(Beginning of Excerpted passage)
PaulEberhardt at 3:28AM, Dec. 18, 2022

My characters are kind of a family, even if only two of them are actually related, but their relationship and its structure works that way. The old "blood is thicker than water" adage always holds up, but families can be extended. It works even without an emergency. Having a found family doesn't preclude having an actual one as well. Things may get interesting if you put your characters into a situation when they have to choose between the two, which is something I wouldn't wish on anybody for real. The result is always dismaying, no matter who they decide for. I've witnessed groups very similar to found families in real life, so this trope must have something going for it, but usually their members aren't that mismatched. So I'd really like to see a story where these mismatched characters expect a found family to form eventually and it just doesn't. Possibly it's a bit risky for an author to do that, but the idea has just entered my notes.

TheJagged at 3:20AM, Dec. 18, 2022

Oh. God. YES. This is MY trope. Weirdos finding each other and becoming a family of weirdos. Probably 99% of my stories revolve around lonely outcasts, who manage to find the one person/group of people giving them a sense of belonging. Double points if there is some kind of interspecies aspect, and a Romeo & Juilet feud / Enemy Mine war sorta deal going on in the background.
(End of Excerpted passage)
▸ **Requirement**
Copy out the found-family comments word for word, starting at "Oh. God. YES." and stopping after "in the background.".
(Beginning of Data under study)
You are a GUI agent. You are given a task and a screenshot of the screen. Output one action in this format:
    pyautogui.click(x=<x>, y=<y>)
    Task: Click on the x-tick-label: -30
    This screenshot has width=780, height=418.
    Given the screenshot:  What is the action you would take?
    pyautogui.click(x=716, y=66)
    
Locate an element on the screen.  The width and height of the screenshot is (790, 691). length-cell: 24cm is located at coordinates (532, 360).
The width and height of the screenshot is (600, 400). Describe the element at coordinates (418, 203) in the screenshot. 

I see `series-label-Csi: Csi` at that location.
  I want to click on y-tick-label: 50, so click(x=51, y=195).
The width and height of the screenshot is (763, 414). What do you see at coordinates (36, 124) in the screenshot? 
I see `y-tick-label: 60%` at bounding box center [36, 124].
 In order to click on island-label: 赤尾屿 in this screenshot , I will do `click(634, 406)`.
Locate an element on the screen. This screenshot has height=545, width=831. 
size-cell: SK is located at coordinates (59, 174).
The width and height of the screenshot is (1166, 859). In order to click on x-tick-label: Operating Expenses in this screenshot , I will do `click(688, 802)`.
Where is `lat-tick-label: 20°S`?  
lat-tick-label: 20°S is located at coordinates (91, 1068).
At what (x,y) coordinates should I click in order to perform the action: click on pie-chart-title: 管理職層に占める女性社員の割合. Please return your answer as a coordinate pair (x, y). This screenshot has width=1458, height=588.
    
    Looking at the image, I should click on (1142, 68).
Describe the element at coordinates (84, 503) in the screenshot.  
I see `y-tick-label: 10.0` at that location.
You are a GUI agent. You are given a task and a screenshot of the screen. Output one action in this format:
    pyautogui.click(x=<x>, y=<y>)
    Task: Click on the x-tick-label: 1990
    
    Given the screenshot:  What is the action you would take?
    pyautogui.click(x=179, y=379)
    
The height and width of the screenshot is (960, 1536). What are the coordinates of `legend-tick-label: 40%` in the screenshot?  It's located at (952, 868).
(End of Data under study)
▸ **Output for this task**
Oh. God. YES. This is MY trope. Weirdos finding each other and becoming a family of weirdos. Probably 99% of my stories revolve around lonely outcasts, who manage to find the one person/group of people giving them a sense of belonging. Double points if there is some kind of interspecies aspect, and a Romeo & Juilet feud / Enemy Mine war sorta deal going on in the background.